A federal court has struck down portions of Indiana’s controversial vaping law, holding that the “astoundingly specific provisions” related to regulations of security, cleanliness and other physical requirements imposed on out-of-state manufacturers violates federal law and seems to imply a state attempt to create a monopoly for an Indiana security firm.
After Indiana lawmakers passed the Vapor Pens and E-Liquids Act in 2015, three out-of-state manufacturers – Legato Vapors, Rocky Mountain E Cigs and Derb E Cigs, sued members of the Indiana Alcohol and Tobacco Commission in the U.S. District Court for the Southern District of Indiana, seeking injunctive and declaratory relief against the out-of-state provisions. The act required out-of-state manufacturers to meet highly specific security standards, including the requirement that they contract with independent security firms, and imposed additional regulations related to cleanliness and audits.
The parties filed cross-motions for summary judgment, and district court Judge Sarah Evans Barker awarded summary judgment to the state.
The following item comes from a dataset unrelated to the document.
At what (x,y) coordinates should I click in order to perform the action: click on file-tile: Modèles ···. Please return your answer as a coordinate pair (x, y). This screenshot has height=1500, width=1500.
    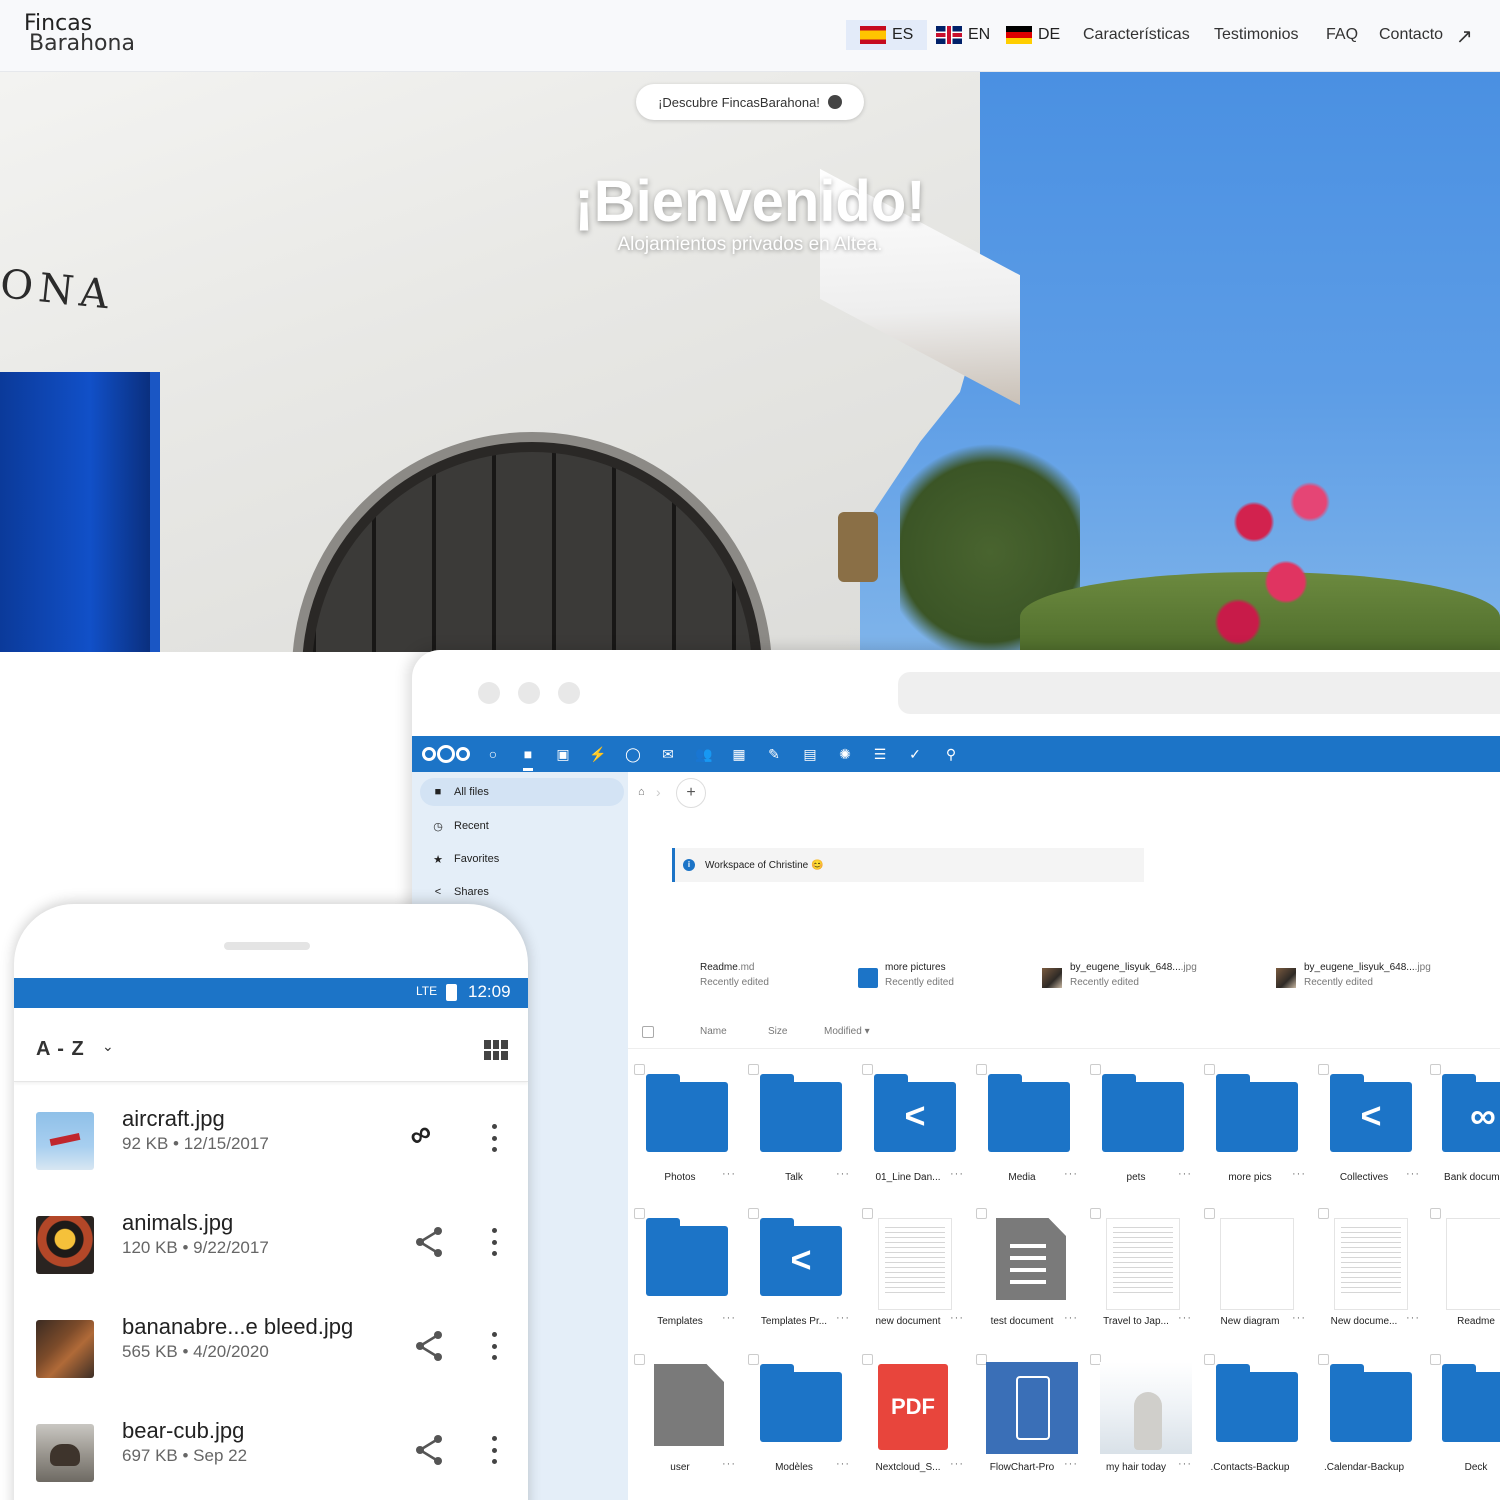
    Looking at the image, I should click on (803, 1422).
However, the 7th Circuit Court of Appeals reversed that decision Monday, holding that the 2015 legislation violated the dormant Commerce Clause of the U.S. Constitution, which prohibits extraterritorial state regulation of commerce.
Looking specifically at the act’s “remarkably specific” security requirements, Judge David Hamilton, writing for the unanimous panel, noted that only one company, “located not so coincidentally in Indiana,” met the criteria of the vaping legislation and would get the approval of the ATC.
According to Indianapolis Business Journal, the rules gave a single security company—Lafayette-based Mulhaupt’s—the ability to choose which firms could operate in Indiana. And the law change was championed by a Lafayette lawmaker, Sen. Ron Alting.
Further, before the provisions of the act, Hamilton wrote that 99 percent of e-liquid revenue in Indiana came from out-of-state production. But now, only six manufacturers meet the security requirements to sell in Indiana, with four of those manufacturers based in the Hoosier state.
“These circumstances raise obvious concerns about protectionist purposes and what looks very much like a legislative grant of a monopoly to one favored in-state company in the security business,” the judge wrote.
But looking beyond the potential of a state-created monopoly, Hamilton further wrote that
the state may not try to achieve its security and safety goals “by direct extraterritorial regulation of the manufacturing processes …”
Further, the 7th Circuit held that the “clean room” requirements in the 2015 vaping legislation, which regulates the environment for all mixing and bottling activity, also violate the Commerce Clause. The court noted the requirements “(go) so far as to order out-of-state e-liquid manufacturers to wash their equipment with specific cleansers in specific sinks.”
Finally, the appellate court ruled that requirements subjecting out-of-state manufacturers to random audits by the ATC “are invalid direct regulations of interstate commerce insofar as they relate to enforcement of Indiana’s requirements for facility design and production operations.”